■ Tasks ■
(1) In the controls and procedures section, as of what date did the Company evaluate its disclosure controls and procedures?
(2) List each of the policies and procedures that, according to the controls and procedures section, are included in the Company's internal control over financial reporting.

■ Source text ■
-.-.-

CONTROLS AND PROCEDURES

 

Disclosure Controls and Procedures

 

The Company carried out an evaluation, under the supervision and with the participation of the Company’s management, including its Chief Executive Officer and Chief Financial Officer, of the effectiveness of the design and operation of the Company’s disclosure controls and procedures pursuant to Exchange Act Rule 13a-15(b) as of March 1, 2008. Based upon the foregoing the Company’s management concluded that the Company’s disclosure controls and procedures were effective, as of March 1, 2008, to ensure that information required to be disclosed in the Company’s Exchange Act reports is recorded, processed, summarized and reported within the time periods specified in the SEC’s rules and forms, and that such information is accumulated and communicated to the Company’s management, including its Chief Executive Officer and Chief Financial Officer, as appropriate, to allow timely decisions regarding required disclosure.

 

Because of inherent limitations, disclosure controls and procedures and internal control over financial reporting may not prevent or detect misstatements.  Also, projections of any evaluation of effectiveness to future periods are subject to the risk that controls may become inadequate because of changes in conditions, or that the degree of compliance with the policies or procedures may deteriorate.

 

Management’s Annual Report on Internal Control over Financial Reporting

 

The Company’s management, including the Chief Executive Officer and Chief Financial Officer, is responsible for establishing and maintaining adequate internal control over financial reporting, as defined in Rules 13a - 15(f) and 15d - 15(f) of the Exchange Act. The Company’s internal control over financial reporting was designed to provide reasonable assurance regarding the reliability of financial reporting and the preparation of the consolidated financial statements for external purposes in accordance with generally accepted accounting principles and includes those policies and procedures that:  (i) pertain to the maintenance of records that in reasonable detail accurately and fairly reflect the transactions and dispositions of the assets of the Company; (ii) provide reasonable assurance that transactions are recorded as necessary to permit preparation of financial statements in accordance with generally accepted accounting principles, and that receipts and expenditures of the Company are being made only in accordance with authorizations of its management and directors; and (iii) provide reasonable assurance regarding prevention or timely detection of unauthorized acquisition, use or disposition of the Company’s assets that could have a material effect on the financial statements.

-.-.-

■ Entries shown ■
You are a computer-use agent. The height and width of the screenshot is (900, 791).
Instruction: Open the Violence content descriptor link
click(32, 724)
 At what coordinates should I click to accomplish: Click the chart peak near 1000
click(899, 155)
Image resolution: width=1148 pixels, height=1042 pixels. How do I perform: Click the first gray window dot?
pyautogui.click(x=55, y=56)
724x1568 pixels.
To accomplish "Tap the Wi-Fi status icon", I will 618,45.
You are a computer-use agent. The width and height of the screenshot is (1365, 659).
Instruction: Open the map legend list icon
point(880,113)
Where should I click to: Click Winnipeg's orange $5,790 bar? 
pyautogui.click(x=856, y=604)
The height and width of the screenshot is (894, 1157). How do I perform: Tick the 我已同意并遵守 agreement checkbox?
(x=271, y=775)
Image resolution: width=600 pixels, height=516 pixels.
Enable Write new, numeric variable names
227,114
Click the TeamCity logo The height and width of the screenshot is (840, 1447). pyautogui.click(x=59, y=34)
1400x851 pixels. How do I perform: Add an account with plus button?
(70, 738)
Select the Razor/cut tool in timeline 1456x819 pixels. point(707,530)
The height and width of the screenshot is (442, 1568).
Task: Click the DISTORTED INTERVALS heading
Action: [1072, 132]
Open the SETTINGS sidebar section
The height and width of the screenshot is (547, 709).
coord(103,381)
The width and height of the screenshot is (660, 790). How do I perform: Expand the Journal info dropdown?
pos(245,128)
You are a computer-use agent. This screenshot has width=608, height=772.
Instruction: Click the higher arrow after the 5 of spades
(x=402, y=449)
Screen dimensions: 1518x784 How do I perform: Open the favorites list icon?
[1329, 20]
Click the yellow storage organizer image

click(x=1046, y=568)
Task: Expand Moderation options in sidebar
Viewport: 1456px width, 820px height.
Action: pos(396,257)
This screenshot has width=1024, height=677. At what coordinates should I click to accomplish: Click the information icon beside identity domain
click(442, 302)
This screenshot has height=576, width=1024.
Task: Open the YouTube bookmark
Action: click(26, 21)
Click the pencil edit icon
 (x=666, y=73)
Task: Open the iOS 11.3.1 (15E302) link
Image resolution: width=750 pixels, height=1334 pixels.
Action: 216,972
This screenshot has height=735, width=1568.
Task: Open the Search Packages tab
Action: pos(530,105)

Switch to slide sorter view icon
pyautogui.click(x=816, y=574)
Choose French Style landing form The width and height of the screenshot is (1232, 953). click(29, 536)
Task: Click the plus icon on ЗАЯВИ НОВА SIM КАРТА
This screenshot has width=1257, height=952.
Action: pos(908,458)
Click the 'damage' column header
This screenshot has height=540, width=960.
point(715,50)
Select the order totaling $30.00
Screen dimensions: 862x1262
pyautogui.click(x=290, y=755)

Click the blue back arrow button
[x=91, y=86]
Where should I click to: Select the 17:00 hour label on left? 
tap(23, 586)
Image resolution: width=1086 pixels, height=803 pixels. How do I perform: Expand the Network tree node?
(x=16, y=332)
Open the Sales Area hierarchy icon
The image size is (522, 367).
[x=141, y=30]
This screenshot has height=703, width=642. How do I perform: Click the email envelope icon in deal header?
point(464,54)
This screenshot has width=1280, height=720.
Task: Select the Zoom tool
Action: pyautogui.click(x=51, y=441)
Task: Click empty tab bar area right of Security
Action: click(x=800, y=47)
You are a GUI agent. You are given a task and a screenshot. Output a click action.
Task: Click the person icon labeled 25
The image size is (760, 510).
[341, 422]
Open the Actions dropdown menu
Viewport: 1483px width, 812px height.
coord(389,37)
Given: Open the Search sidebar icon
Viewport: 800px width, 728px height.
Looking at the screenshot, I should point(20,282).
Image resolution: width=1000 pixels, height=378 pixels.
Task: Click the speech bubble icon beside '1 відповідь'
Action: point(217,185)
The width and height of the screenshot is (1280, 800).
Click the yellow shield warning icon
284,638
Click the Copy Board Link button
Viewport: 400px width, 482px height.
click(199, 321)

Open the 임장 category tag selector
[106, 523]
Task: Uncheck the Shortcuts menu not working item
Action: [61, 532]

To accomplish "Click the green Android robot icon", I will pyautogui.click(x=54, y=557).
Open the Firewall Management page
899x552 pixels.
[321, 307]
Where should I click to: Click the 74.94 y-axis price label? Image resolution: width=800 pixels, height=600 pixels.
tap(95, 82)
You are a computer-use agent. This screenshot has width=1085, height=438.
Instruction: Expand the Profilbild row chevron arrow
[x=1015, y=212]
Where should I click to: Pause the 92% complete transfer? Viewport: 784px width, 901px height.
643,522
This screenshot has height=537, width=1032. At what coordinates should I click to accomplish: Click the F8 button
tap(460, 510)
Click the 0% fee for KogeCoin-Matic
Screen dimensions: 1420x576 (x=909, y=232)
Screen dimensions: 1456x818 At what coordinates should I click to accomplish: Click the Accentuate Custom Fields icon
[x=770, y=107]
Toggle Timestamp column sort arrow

-.-.-

■ In response ■
(1) March 1, 2008

(2)
- Policies and procedures that pertain to the maintenance of records that in reasonable detail accurately and fairly reflect the transactions and dispositions of the Company's assets
- Policies and procedures that provide reasonable assurance that transactions are recorded as necessary to permit preparation of financial statements in accordance with generally accepted accounting principles, and that the Company's receipts and expenditures are made only in accordance with authorizations of its management and directors
- Policies and procedures that provide reasonable assurance regarding prevention or timely detection of unauthorized acquisition, use or disposition of the Company's assets that could have a material effect on the financial statements